I, like most everyone else, am really looking forward to May 22, when the new Indiana Jones movie hits screens. Indy is the perfect hero, except for that one flaw: his fear of snakes. After some research, though, I found that he may not have been too far off in being scared of snakes. Here are some reasons he was right.
They might take over the country
It sounds like something out of a horror movie: deadly snakes slither into an unsuspecting town, slowly killing the poor citizens. Unfortunately, it's really happening. A drought in Australia earlier this year started pushing snakes into cities in search of water, where they took to biting the people they saw. The number of snake attacks went up during the drought. And not even the Americas are immune from the snake attack. In two events that would shock Captain Planet, deforestation in Brazil is making deadly snakes flee to cities, while global warming might force Burmese pythons to expand their habitat to the southern third of the United States. Ironically, extreme climate change may have created one of Indy's safe havens. Contrary to the popular St. Patrick explanation, Ireland may be snake-free because of the Ice Age. The temperatures were too cold for snakes to survive for years, and once the earth warmed up, the surrounding seas probably kept the snakes away. After all, this was long before snakes discovered air travel.
They're really, really, really deadly
Popular Science recently called snake venom evolution's most effective killer, which is some pretty high praise. Turns out the poison is so ninja-like, it covers every base. It can slow prey down, giving the snake a better chance to catch it, while some even contain a diuretic, so the prey leaves a trail of urine. Venom can be divided into three categories, each with their own deadly attribute. The cytotoxins break down the cells and muscles, essentially starting digestion before the prey even enters the snake's mouth. Hemotoxins go after the blood, either clotting it or destroying the red blood cells. And neurotoxins either numb or overload the nervous system. Even though these toxins are ridiculously lethal, scientists are mining them for potential cures for cancer and the venom from a Brazilian pit snake even formed the basis for ACE inhibitors.

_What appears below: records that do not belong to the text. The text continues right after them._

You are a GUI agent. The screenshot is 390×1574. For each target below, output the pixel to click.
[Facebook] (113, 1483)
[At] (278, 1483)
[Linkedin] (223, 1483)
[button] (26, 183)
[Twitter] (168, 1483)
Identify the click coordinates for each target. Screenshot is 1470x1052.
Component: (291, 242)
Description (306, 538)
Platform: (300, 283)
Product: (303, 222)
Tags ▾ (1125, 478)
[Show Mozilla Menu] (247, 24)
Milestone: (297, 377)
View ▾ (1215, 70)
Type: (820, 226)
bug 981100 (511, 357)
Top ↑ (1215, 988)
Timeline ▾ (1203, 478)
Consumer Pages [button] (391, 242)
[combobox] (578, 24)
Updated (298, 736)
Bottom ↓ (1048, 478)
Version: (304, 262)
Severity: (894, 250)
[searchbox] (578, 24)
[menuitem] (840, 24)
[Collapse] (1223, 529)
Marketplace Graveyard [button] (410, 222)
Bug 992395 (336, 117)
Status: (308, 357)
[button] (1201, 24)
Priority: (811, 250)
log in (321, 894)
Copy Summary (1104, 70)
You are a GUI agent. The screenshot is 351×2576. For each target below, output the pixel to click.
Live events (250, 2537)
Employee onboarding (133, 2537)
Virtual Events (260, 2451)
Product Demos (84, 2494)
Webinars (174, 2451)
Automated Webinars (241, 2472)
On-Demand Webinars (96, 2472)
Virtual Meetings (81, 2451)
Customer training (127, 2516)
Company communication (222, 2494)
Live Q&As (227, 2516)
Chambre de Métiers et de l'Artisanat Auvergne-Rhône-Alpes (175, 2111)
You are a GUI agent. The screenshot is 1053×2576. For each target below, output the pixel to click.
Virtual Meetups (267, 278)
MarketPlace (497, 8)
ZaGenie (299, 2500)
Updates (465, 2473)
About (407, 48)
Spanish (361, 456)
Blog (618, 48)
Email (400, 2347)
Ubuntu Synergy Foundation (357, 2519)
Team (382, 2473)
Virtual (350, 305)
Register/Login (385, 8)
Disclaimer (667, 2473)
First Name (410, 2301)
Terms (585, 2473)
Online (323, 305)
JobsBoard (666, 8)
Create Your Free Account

It's in his genes (your's too)
Those hidden picture games in the old Highlights for Kids magazine may hold the key to why Indy was so scared of snakes. A recent University of Virginia study found that we may be genetically hard-wired to spot snakes. Shown a series of color photographs, both adults and children had an easier time spotting a snake among pictures of non-threatening images than a non-threatening object among pictures of snakes. The researchers also found that the same holds true for spiders, which is why these creepy crawlers freak us out so much.
Searching for "snake eating" on Youtube may make you never want to eat again. You'll find an array of snake meals, from hippos to deer to eggs. The unique jaw structure of the snake allows it to swallow some enormous food. The lower jaw is unattached to the skull, only held on by muscles and tendons, allowing it to open as wide as 150 degrees. Once it traps the prey in its jaws, the snake creeps forward, pushing the food into its body, where muscles and digestive acids break it down. The knowledge that a particularly hungry snake could eat him was probably enough to turn Indy off the critters forever.